▸ **PROBLEM REQUIREMENTS**: Look through the lines below and extract any with the word "agent".

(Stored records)
* * *
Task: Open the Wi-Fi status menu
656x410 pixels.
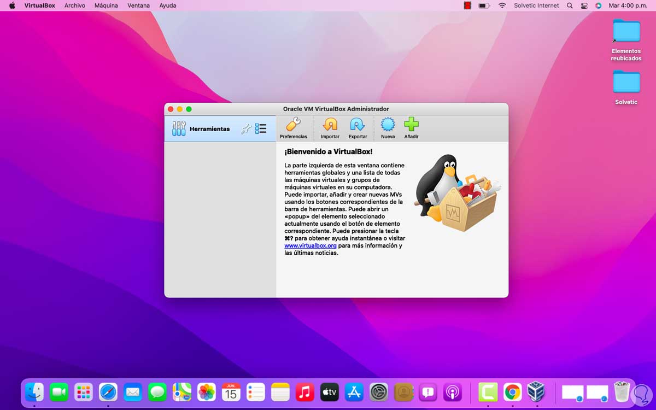Action: click(502, 5)
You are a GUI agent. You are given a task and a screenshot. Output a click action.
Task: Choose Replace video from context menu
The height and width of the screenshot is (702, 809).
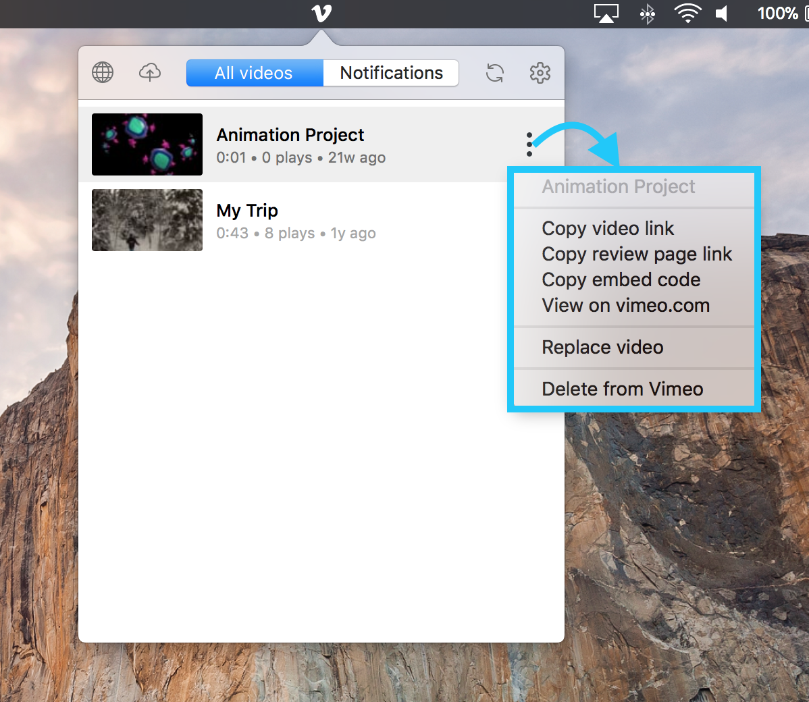tap(602, 347)
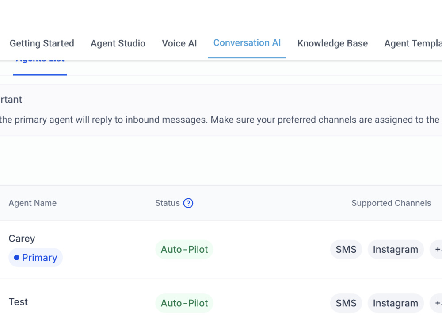Screen dimensions: 442x332
Task: Click the Instagram chip in Test row
Action: click(x=396, y=303)
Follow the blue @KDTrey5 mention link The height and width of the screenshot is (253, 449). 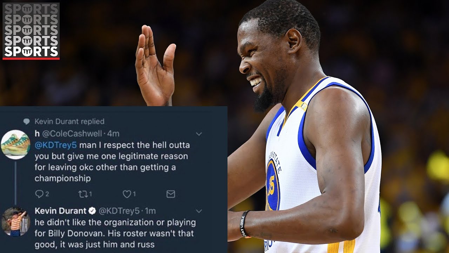click(55, 145)
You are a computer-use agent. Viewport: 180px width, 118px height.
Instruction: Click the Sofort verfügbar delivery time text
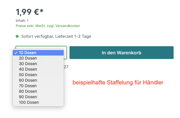pos(56,37)
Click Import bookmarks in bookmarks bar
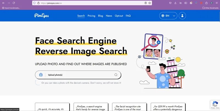The height and width of the screenshot is (111, 220). 11,8
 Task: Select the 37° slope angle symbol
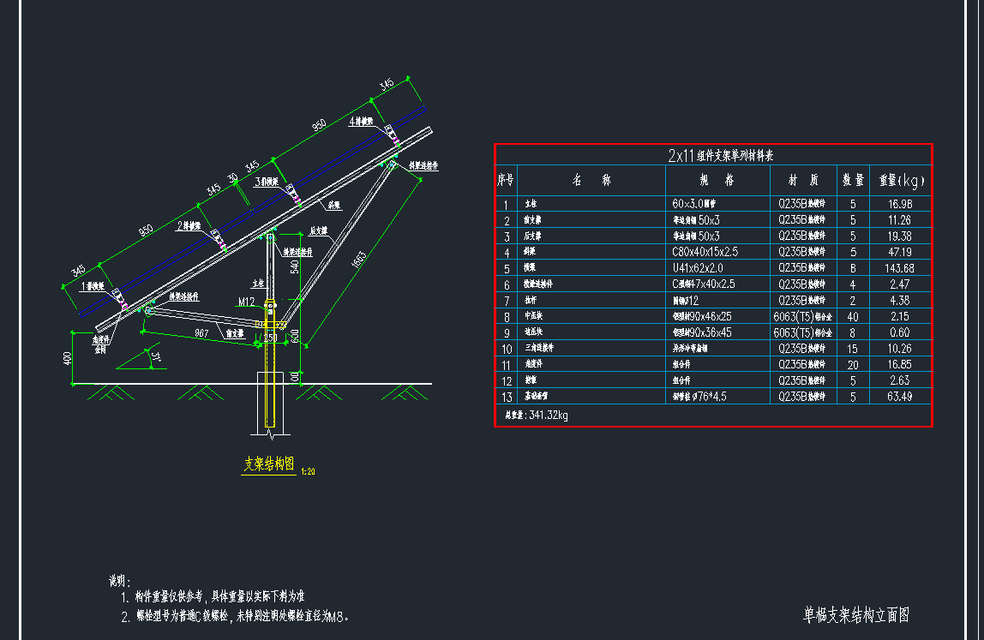tap(154, 356)
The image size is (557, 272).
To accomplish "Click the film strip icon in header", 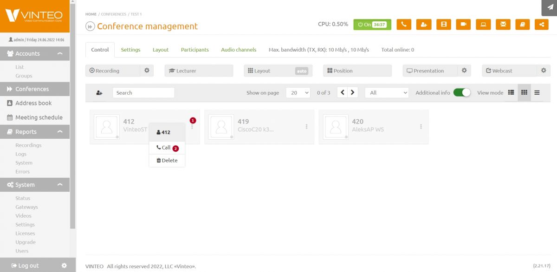I will [x=443, y=25].
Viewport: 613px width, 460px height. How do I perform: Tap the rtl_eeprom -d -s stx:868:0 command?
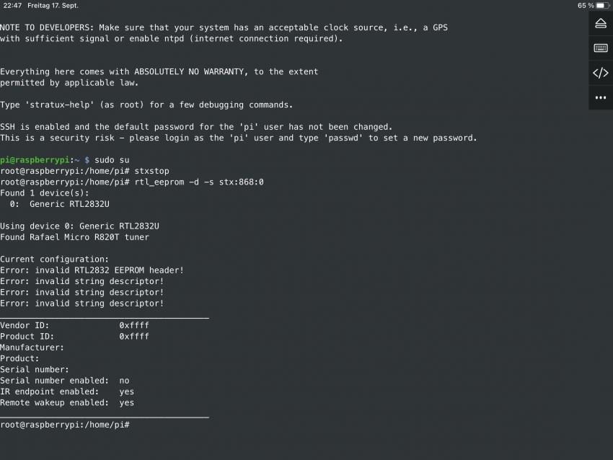[199, 182]
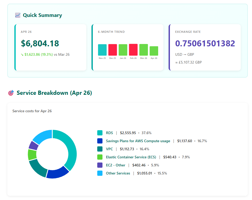This screenshot has width=252, height=200.
Task: Click the green down-arrow trend indicator
Action: point(22,55)
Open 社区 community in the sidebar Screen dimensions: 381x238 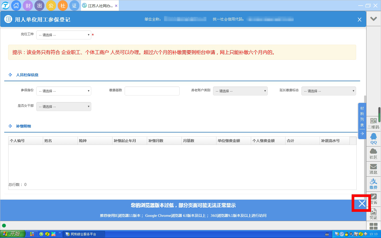[373, 154]
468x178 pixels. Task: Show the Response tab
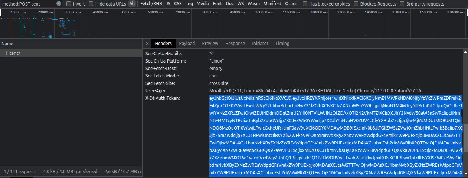click(x=235, y=44)
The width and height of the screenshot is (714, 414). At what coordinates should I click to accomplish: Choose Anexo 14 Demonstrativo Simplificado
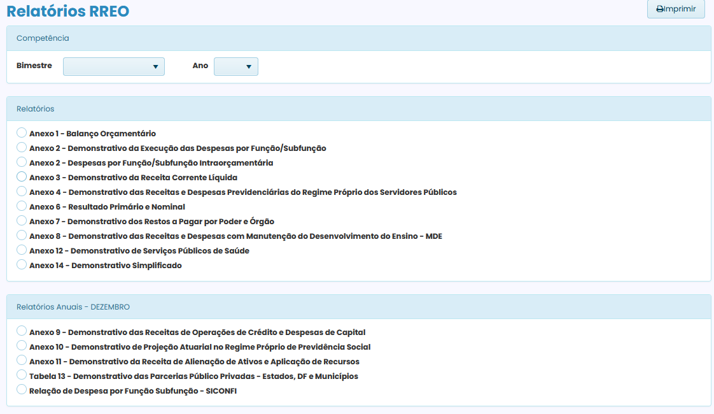(22, 265)
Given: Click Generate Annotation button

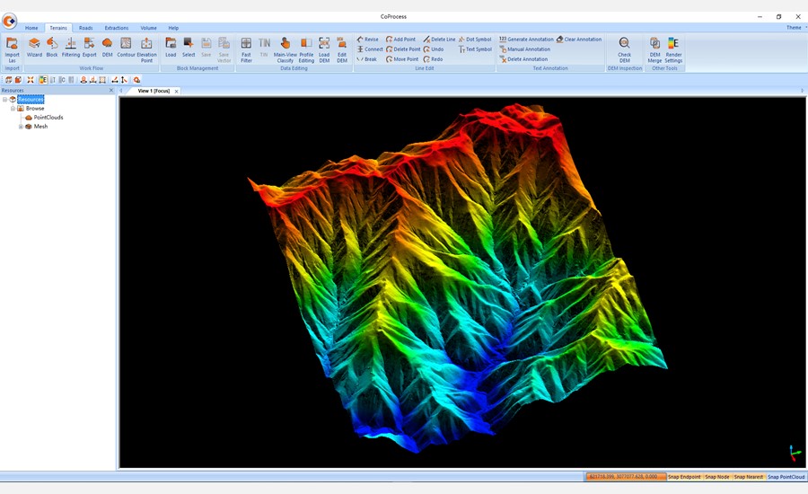Looking at the screenshot, I should (x=530, y=40).
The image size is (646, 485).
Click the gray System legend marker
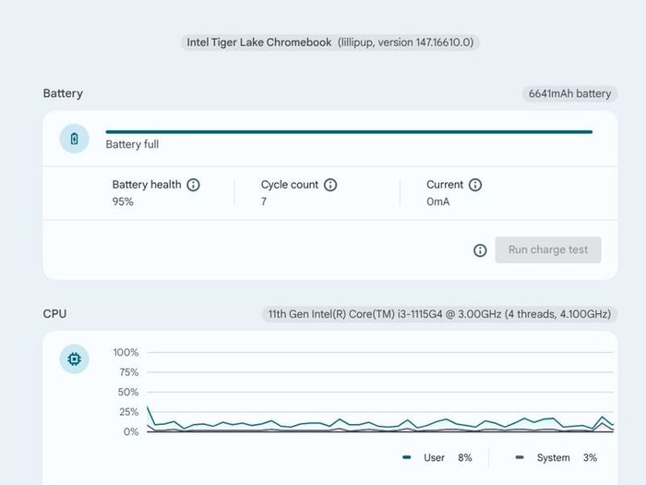tap(520, 457)
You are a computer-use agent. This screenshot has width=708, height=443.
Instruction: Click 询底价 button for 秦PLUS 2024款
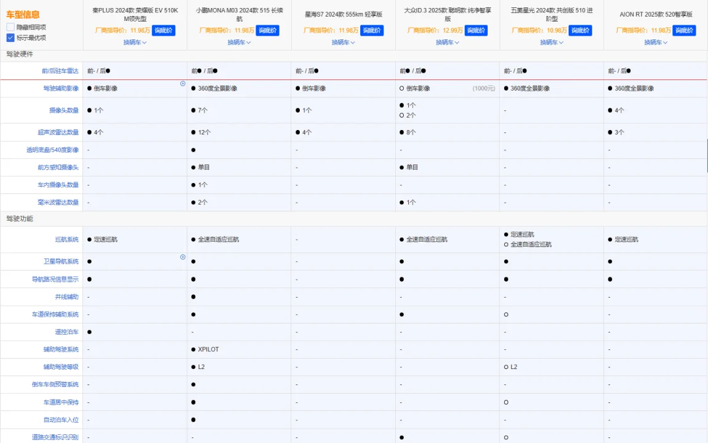pyautogui.click(x=163, y=30)
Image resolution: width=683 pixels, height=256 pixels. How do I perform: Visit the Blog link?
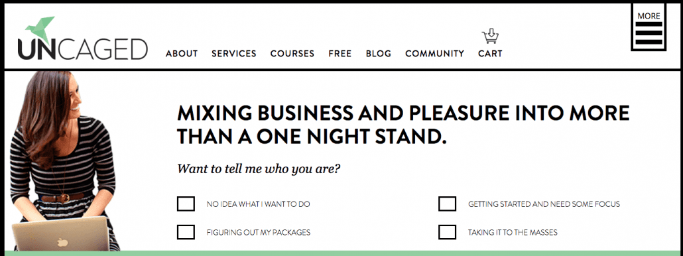(x=379, y=54)
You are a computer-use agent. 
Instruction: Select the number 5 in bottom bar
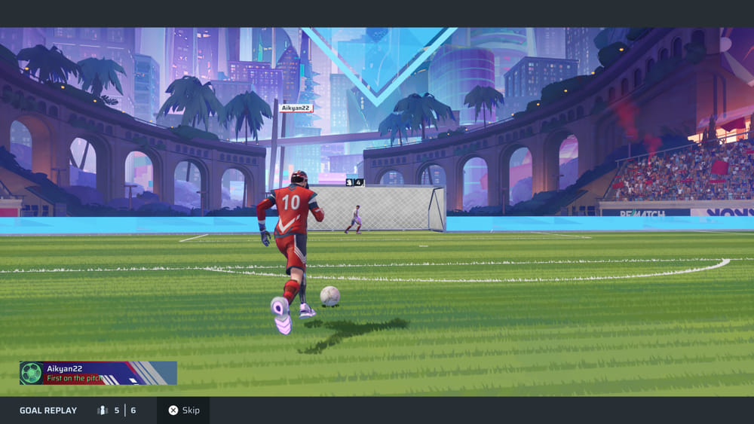[x=117, y=410]
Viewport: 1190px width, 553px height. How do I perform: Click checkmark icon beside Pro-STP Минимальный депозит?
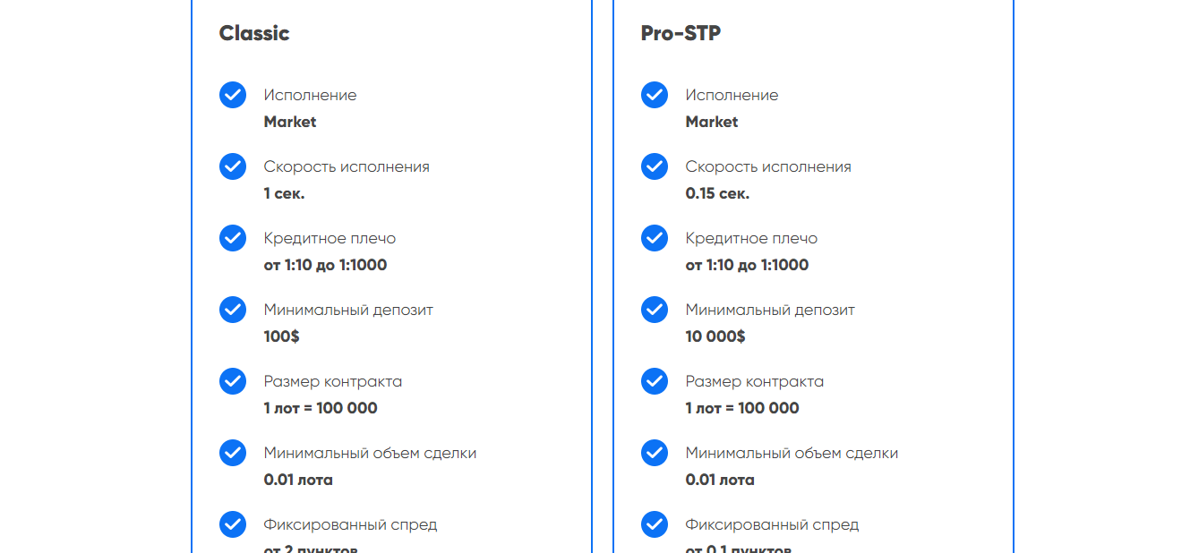[x=655, y=310]
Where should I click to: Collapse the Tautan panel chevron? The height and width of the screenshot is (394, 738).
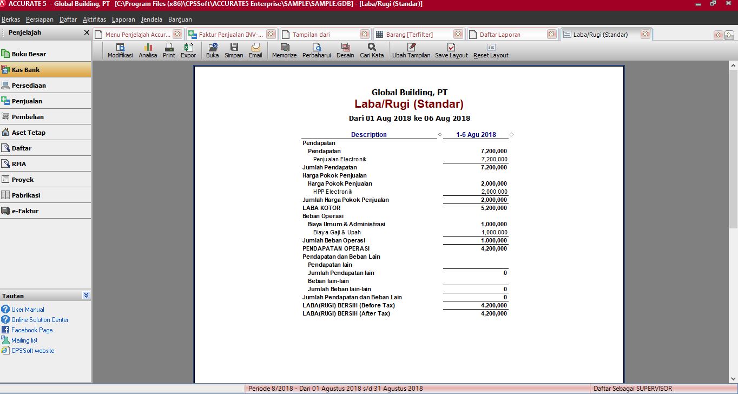[86, 296]
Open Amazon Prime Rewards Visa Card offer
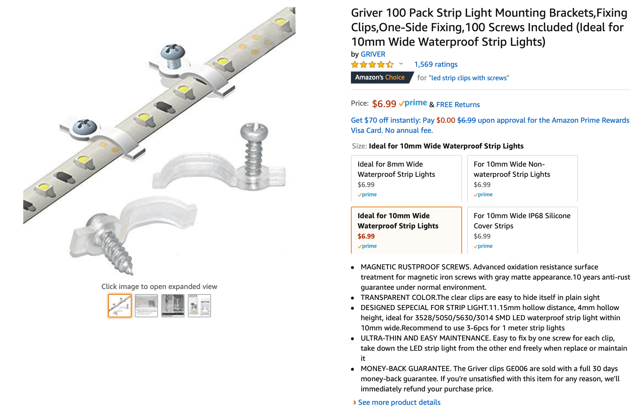Screen dimensions: 643x411 tap(490, 125)
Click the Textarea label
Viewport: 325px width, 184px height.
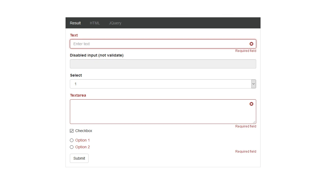click(78, 95)
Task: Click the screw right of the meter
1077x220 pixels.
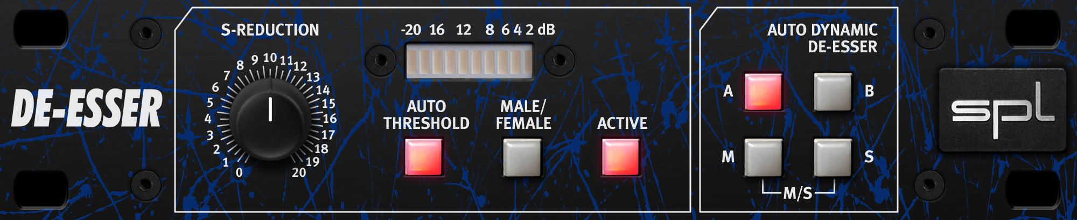Action: point(560,59)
* * *
▸ **ANSWER BOX**:
You are a GUI agent. You are given a task and a screenshot. Output a click action.
You are a computer-use agent. Viewport: 180px width, 118px height.
You are a computer-use agent. This screenshot has width=708, height=443.
You are a computer-use agent. 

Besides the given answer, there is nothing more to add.